----- DATASET

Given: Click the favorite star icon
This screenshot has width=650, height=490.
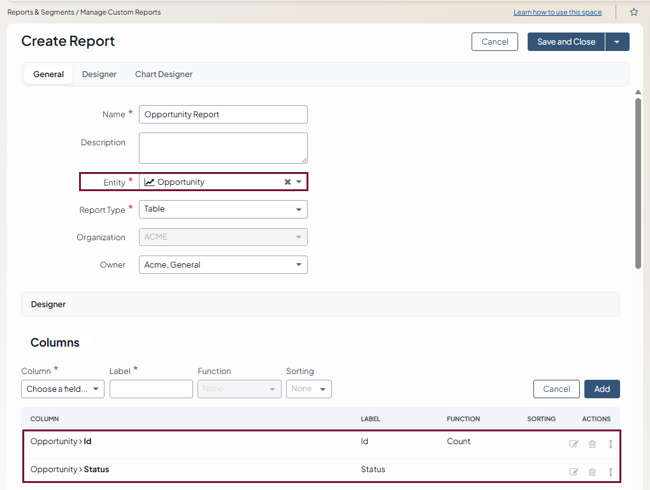Looking at the screenshot, I should click(633, 12).
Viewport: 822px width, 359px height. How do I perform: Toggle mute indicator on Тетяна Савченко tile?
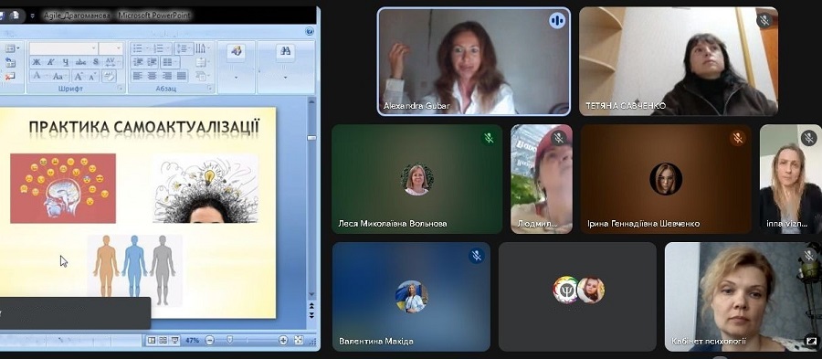764,20
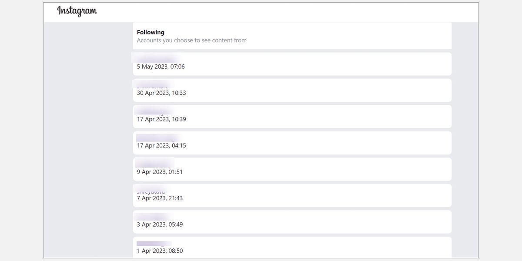Open the profile followed on 3 Apr 2023
The image size is (522, 261).
pos(153,215)
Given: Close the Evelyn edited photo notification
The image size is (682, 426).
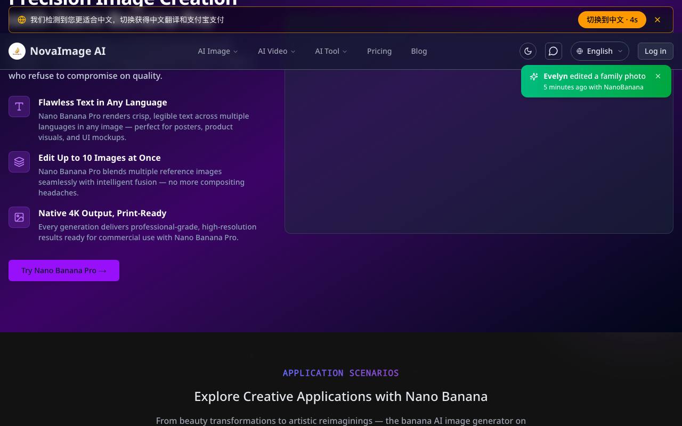Looking at the screenshot, I should point(658,76).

----------

TASK BRIEF
Reproduce all of the data above word for word, leaving out the pictures.

TASK SOLUTION
Given: Click the favorite star icon
This screenshot has width=650, height=490.
Looking at the screenshot, I should click(633, 12).
Viewport: 822px width, 359px height. How do I perform: Toggle mute indicator on Тетяна Савченко tile?
764,20
Open the profile followed on 3 Apr 2023
The image size is (522, 261).
pos(153,215)
Given: Close the Evelyn edited photo notification
The image size is (682, 426).
Looking at the screenshot, I should point(658,76).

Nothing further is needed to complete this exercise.